SARS-CoV受体ACE-2基因的克隆及在真核细胞中的表达

目的克隆、真核表达严重急性呼吸综合征冠状病毒(SARS-CoV)受体ACE2基因,建立安全、可靠的SARS-CoV保护性体液免疫评价体系。方法采用Trizol一步法提取人右心衰心房组织总RNA,逆转录巢式聚合酶链反应(RT-nested-PCR)扩增ACE2全长基因,克隆人pcDNA4/HisMax-TOPO表达载体,重组质粒转染293T细胞进行瞬时表达,Western Blot检测其真核表达;建立细胞融合抑制实验以检测SARS-CoV中和抗体,并与SARS-CoV假病毒中和试验进行平行比较。结果重组质粒可在真核细胞中表达ACE2蛋白,其蛋白表达细胞可与S蛋白表达细胞产生细胞融合现象,并可用于中和抗体的检测;其结果与SARS-CoV假病毒中和试验较为一致。结论克隆和真核表达了SARS-CoV受体ACE-2基因;基于其蛋白真核表达的细胞融合抑制实验可用于SARS-CoV中和抗体的检测。

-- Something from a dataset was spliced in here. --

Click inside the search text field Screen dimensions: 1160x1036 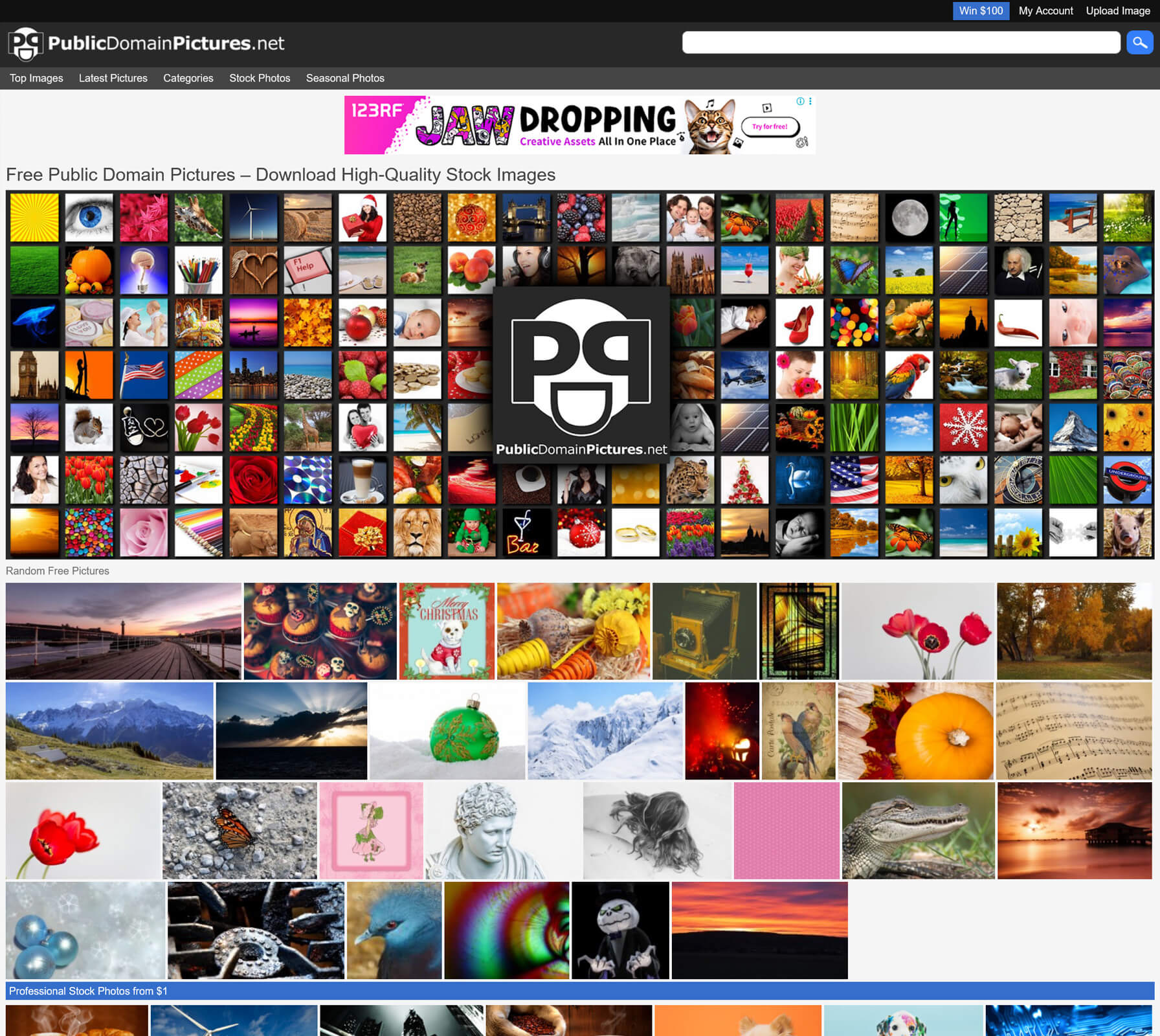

Cloning of ACE-2 gene encoding the functional receptor for the SARS coronavirus and its expression in eukaryotic cells

Objective Angiotensin-converting enzyme 2(ACE-2) has been identified as a functional receptor of severe acute respiratory syndrome coronavirus(SARS-CoV),so its gene was cloned and eukaryotic expressed for further insight into mechanisms in SARS-CoV entry and pathogenesis,as well as development of a safe and reliable neutralization assay for SARS-CoV. Methods Total RNA was extracted from right atrial tissue of a patient with right heart failure resected during a valvular replacement surgery by Trizol one-step method,and the full-length ACE-2 encoding gene was acquired by RT-nested-PCR. The ACE-2 encoding gene was then cloned into pcDNA4/HisMax-TOPO eukaryotic expression vector to construct the recombinant plasmid pcDNA4/ ACE-2,which was then transfected into 293 T cell and ACE-2 eukaryotic transient expression was detected by Western Blot. Syncytia inhibition assay was established to detect SARS-CoV neutralizing antibody, and compared parallelly with SARS pseudovirus neutralization assay. Results The recombinant plasmid pcDNA4/ ACE-2 could express ACE-2 protein in eukaryotic cells and induce cell-cell fusion between S protein- and ACE2-expressing cells.This cell-cell fusion assay could be used to detect SARS-CoV neutralizing antibody. Conclusion SARS-CoV receptor ACE-2 gene was successfully cloned and eukaryotic expressed, and used to establish syncytia inhibition assay for SARS-CoV neutralizing antibody assay.